**Problem:**
Only one portion of the data is to be written out: from the line bearing "Where should I click to: Open" through the line bearing "You are a computer-use agent. The width". Write it exactly as it appears.

**Provided data:**
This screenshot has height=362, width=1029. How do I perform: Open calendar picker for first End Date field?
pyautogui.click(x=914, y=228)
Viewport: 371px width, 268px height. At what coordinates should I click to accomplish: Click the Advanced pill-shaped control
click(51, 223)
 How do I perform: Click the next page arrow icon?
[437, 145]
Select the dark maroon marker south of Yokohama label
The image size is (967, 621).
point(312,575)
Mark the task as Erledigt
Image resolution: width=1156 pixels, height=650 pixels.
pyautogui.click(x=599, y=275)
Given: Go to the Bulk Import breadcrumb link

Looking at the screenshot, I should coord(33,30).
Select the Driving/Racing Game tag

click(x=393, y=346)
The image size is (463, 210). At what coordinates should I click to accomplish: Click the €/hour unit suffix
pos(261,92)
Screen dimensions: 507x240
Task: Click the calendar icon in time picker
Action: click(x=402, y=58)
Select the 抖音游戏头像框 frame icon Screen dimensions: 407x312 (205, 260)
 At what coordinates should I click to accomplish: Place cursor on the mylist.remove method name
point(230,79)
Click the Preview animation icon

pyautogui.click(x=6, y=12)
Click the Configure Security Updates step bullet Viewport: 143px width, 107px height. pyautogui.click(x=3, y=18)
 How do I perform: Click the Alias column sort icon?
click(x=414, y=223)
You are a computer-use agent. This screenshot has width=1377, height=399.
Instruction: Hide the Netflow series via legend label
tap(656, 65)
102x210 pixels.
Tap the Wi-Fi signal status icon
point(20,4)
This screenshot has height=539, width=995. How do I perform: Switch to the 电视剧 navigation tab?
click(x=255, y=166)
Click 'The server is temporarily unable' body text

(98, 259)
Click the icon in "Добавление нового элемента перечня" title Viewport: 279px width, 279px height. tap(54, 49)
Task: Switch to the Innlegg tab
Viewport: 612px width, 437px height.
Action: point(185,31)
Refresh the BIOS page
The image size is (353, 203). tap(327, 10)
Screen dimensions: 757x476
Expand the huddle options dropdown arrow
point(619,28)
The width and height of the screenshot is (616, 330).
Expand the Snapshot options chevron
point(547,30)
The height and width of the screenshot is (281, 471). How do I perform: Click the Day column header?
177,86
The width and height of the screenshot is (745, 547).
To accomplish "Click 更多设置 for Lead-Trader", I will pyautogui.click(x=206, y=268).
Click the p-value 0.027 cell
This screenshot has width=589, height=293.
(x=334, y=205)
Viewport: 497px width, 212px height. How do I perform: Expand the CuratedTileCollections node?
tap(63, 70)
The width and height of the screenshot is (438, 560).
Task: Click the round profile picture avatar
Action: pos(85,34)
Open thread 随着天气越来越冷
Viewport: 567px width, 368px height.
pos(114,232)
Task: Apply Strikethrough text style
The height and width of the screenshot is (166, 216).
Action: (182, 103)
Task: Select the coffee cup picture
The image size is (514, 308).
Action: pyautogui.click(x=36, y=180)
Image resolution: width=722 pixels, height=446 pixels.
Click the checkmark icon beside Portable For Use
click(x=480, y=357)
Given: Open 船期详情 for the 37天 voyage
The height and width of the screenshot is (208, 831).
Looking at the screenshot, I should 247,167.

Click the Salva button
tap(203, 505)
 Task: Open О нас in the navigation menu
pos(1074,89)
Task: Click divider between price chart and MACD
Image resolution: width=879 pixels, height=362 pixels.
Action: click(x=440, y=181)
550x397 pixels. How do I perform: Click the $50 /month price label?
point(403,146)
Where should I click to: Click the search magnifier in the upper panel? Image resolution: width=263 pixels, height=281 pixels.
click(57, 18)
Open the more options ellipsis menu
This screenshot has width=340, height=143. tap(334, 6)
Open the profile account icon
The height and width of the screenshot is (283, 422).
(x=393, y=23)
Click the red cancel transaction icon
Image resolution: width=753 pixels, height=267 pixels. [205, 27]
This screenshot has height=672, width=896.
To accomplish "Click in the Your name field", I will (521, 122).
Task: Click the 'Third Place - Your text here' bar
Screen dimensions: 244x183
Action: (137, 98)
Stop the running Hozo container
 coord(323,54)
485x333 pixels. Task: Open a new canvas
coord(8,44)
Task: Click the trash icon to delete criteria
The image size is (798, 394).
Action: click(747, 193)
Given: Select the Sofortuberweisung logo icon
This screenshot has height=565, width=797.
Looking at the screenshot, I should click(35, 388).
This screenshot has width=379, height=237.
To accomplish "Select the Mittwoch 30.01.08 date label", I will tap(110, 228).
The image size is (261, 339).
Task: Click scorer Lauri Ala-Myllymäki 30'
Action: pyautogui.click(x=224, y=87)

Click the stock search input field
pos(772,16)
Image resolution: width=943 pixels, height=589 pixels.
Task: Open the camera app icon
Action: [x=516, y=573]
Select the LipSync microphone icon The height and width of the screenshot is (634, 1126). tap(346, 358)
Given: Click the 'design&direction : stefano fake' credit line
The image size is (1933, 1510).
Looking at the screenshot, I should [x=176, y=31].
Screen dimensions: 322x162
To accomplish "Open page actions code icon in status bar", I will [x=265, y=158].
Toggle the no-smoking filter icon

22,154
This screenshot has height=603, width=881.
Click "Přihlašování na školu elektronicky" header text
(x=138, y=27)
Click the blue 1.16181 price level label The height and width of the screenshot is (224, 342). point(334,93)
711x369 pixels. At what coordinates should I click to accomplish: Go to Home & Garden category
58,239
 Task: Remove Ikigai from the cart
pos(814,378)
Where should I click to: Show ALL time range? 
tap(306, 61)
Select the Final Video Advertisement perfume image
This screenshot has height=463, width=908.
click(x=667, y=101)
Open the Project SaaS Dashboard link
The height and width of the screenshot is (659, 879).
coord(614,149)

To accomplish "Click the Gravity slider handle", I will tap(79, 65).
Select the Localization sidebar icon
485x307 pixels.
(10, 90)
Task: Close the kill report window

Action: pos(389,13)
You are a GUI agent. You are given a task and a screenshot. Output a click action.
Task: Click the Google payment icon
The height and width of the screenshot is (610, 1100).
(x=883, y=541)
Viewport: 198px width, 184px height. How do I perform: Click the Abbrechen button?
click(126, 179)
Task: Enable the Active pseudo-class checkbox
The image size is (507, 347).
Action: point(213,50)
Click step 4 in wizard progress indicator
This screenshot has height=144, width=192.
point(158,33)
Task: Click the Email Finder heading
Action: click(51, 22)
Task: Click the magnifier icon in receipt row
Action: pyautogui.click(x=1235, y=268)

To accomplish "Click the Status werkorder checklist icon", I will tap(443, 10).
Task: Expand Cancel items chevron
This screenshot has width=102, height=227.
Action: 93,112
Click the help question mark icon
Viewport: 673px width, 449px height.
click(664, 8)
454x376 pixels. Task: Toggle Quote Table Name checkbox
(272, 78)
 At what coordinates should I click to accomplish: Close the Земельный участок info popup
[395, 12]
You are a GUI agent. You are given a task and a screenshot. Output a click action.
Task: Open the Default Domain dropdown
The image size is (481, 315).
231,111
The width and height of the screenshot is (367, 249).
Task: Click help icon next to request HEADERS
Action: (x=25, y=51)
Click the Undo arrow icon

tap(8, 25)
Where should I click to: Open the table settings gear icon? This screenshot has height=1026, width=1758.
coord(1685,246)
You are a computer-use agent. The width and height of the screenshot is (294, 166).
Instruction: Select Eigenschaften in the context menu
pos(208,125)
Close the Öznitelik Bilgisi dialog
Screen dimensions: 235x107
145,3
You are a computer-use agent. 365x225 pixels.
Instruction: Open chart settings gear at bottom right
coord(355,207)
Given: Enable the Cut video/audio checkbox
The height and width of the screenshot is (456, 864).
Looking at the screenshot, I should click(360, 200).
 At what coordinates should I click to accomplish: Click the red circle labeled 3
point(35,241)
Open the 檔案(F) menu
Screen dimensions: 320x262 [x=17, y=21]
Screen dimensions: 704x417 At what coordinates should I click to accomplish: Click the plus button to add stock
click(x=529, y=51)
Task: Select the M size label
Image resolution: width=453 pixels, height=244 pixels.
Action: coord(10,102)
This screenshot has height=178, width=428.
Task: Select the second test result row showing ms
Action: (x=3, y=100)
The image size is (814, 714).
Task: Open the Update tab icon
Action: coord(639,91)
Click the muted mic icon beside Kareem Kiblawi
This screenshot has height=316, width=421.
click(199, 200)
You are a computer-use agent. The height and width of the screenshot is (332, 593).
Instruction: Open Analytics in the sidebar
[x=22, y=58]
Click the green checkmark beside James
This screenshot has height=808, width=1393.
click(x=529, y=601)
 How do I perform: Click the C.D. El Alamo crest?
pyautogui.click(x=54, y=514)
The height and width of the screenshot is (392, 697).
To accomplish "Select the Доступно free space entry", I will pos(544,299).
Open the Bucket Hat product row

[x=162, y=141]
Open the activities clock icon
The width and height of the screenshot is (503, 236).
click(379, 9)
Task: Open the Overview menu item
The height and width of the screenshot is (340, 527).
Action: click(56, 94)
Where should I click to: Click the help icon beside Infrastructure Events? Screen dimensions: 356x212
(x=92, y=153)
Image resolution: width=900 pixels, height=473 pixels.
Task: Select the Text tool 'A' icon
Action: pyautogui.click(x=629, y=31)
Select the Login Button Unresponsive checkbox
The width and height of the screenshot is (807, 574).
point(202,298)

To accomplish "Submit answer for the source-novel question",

**Exercise solution:**
Where should I click to: Open the table settings gear icon? This screenshot has height=1026, width=1758.
coord(1685,246)
You are a computer-use agent. The width and height of the screenshot is (294, 166).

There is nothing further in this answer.